Carry on the essay about the Roman virtue of pietas, beginning after its final sentence.

Quoted text
━━━

Thursday, June 13, 2013

Thursday Virtue: Pietas or Xiao

When we talk about 'piety' in modern English, we are usually talking about religious devotion; however, historically the term only applied to religious devotion by extension. Piety comes from pietas, and pietas is devotion to one's parents. It was a very important virtue for the Romans, although as far as I am aware there is no significant extant treatise on it. But for the Romans piety for parents was also piety for patria, as we would say, the fatherland or motherland, all that to which one is tied by blood and kinship (and thus through one's parents). Thus we have a devotion to our patria that is part of our devotion to our parentes. In his treatise on rhetorical discovery (De Inventione), Cicero says that (Inv. 2.22) "some things seem to be a law of nature, which it is not any vague opinion, but a sort of innate instinct that implants in us; as religion, piety, revenge for injuries, gratitude, attention to superiors, and truth" and clarifies the meaning of 'piety' by saying, "they call that piety, which warns us to fulfil our duties towards our country, our parents, or others connected with us by ties of blood". He doesn't give much more than that, but it is clear that this is because he is taking it to be obvious to everyone, and throughout the work, whenever he talks about eulogizing or shoring up someone's character rhetorically, he mentions doing good to one's parents as something that should be mentioned.

━━━

Stored data
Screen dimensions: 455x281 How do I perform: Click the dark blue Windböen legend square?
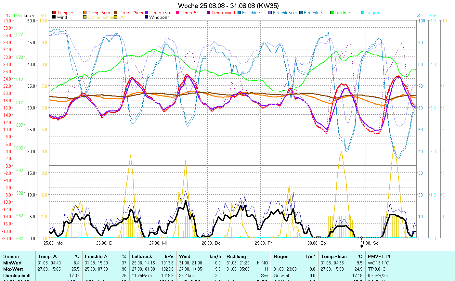147,17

━━━

Written response
Augustine notes that the term is also connected with religion; in passing in the City of God (10.1) he says:

"Piety," again, or, as the Greeks say, εὐσέβεια, is commonly understood as the proper designation of the worship of God. Yet this word also is used of dutifulness to parents. The common people, too, use it of works of charity, which, I suppose, arises from the circumstance that God enjoins the performance of such works, and declares that He is pleased with them instead of, or in preference to sacrifices. From this usage it has also come to pass that God Himself is called pious, in which sense the Greeks never use εὐσεβεῖν, though εὐσέβεια is applied to works of charity by their common people also.

This passage, which is not primarily concerned with pietas itself but with the right word to use for worship of God, can be read more than one way; I think the proper way is to read it not as saying that 'worship of God' is the primary meaning of pietas but rather the opposite: the usual word used by people to describe the worship of God was 'pietas'. But, as he notes, the word also covers dutifulness to parents and merciful works (our English word 'pity' is from pietas used to cover merciful works). It is possible, however, that Augustine is rather reporting, incidentally, a sign of how Christianity introduced a new understanding in the old term, relating it to caritas or love. John Calvin, for whom pietas is a very important concept, carries forward the Augustinian account in a number of places, including his Commentary on Seneca. He reads Augustine as taking pietas primarily to mean worship of God as Father, and takes the devotion to parents as being a spillover from this that even the pagans recognized, namely, that worship of God requires honoring one's parents.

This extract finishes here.